Line by line, output the material without altering anything.
::::::::::
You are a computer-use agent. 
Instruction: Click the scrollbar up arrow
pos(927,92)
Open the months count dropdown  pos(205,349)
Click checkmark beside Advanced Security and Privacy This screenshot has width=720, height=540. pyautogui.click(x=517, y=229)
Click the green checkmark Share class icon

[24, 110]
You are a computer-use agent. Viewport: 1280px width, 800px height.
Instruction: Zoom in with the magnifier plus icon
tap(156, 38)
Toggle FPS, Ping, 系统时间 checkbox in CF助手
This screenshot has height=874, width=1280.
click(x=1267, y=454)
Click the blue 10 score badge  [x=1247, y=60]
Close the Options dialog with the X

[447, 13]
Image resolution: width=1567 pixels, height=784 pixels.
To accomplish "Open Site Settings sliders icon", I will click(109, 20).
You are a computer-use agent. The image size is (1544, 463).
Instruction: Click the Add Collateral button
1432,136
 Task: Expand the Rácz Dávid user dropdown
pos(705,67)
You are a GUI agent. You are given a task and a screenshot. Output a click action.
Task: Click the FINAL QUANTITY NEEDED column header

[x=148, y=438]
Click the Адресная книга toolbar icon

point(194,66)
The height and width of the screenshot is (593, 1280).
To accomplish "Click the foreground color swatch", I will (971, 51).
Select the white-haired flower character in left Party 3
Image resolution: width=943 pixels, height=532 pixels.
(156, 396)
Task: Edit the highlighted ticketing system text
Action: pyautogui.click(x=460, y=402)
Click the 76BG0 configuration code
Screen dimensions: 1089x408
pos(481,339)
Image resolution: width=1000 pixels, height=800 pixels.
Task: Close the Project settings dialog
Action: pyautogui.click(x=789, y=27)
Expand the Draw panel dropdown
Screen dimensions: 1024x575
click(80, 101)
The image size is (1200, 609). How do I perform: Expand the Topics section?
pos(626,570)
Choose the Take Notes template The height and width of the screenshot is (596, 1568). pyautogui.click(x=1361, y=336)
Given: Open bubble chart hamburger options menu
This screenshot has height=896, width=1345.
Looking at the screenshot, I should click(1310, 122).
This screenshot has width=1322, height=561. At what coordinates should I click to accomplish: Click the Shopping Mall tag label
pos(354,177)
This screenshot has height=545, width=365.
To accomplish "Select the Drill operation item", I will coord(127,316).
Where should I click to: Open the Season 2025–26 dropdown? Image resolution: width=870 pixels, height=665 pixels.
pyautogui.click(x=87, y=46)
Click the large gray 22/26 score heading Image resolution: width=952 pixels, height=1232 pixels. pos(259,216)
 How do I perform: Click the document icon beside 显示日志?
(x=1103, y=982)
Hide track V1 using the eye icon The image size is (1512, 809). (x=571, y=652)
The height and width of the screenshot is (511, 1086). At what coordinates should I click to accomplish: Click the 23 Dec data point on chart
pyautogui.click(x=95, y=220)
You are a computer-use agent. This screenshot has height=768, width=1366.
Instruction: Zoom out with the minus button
::::::::::
**EXERCISE ANSWER**
You are a computer-use agent. 
Instruction: Click the scrollbar up arrow
pos(927,92)
Open the months count dropdown  pos(205,349)
Click checkmark beside Advanced Security and Privacy This screenshot has width=720, height=540. pyautogui.click(x=517, y=229)
Click the green checkmark Share class icon

[24, 110]
You are a computer-use agent. Viewport: 1280px width, 800px height.
Instruction: Zoom in with the magnifier plus icon
tap(156, 38)
Toggle FPS, Ping, 系统时间 checkbox in CF助手
This screenshot has height=874, width=1280.
click(x=1267, y=454)
Click the blue 10 score badge  [x=1247, y=60]
Close the Options dialog with the X

[447, 13]
Image resolution: width=1567 pixels, height=784 pixels.
To accomplish "Open Site Settings sliders icon", I will click(109, 20).
You are a computer-use agent. The image size is (1544, 463).
Instruction: Click the Add Collateral button
1432,136
 Task: Expand the Rácz Dávid user dropdown
pos(705,67)
You are a GUI agent. You are given a task and a screenshot. Output a click action.
Task: Click the FINAL QUANTITY NEEDED column header

[x=148, y=438]
Click the Адресная книга toolbar icon

point(194,66)
The height and width of the screenshot is (593, 1280).
To accomplish "Click the foreground color swatch", I will (971, 51).
Select the white-haired flower character in left Party 3
Image resolution: width=943 pixels, height=532 pixels.
(156, 396)
Task: Edit the highlighted ticketing system text
Action: pyautogui.click(x=460, y=402)
Click the 76BG0 configuration code
Screen dimensions: 1089x408
pos(481,339)
Image resolution: width=1000 pixels, height=800 pixels.
Task: Close the Project settings dialog
Action: pyautogui.click(x=789, y=27)
Expand the Draw panel dropdown
Screen dimensions: 1024x575
click(80, 101)
The image size is (1200, 609). How do I perform: Expand the Topics section?
pos(626,570)
Choose the Take Notes template The height and width of the screenshot is (596, 1568). pyautogui.click(x=1361, y=336)
Given: Open bubble chart hamburger options menu
This screenshot has height=896, width=1345.
Looking at the screenshot, I should click(1310, 122).
This screenshot has width=1322, height=561. At what coordinates should I click to accomplish: Click the Shopping Mall tag label
pos(354,177)
This screenshot has height=545, width=365.
To accomplish "Select the Drill operation item", I will coord(127,316).
Where should I click to: Open the Season 2025–26 dropdown? Image resolution: width=870 pixels, height=665 pixels.
pyautogui.click(x=87, y=46)
Click the large gray 22/26 score heading Image resolution: width=952 pixels, height=1232 pixels. pos(259,216)
 How do I perform: Click the document icon beside 显示日志?
(x=1103, y=982)
Hide track V1 using the eye icon The image size is (1512, 809). (x=571, y=652)
The height and width of the screenshot is (511, 1086). At what coordinates should I click to accomplish: Click the 23 Dec data point on chart
pyautogui.click(x=95, y=220)
You are a computer-use agent. This screenshot has height=768, width=1366.
Instruction: Zoom out with the minus button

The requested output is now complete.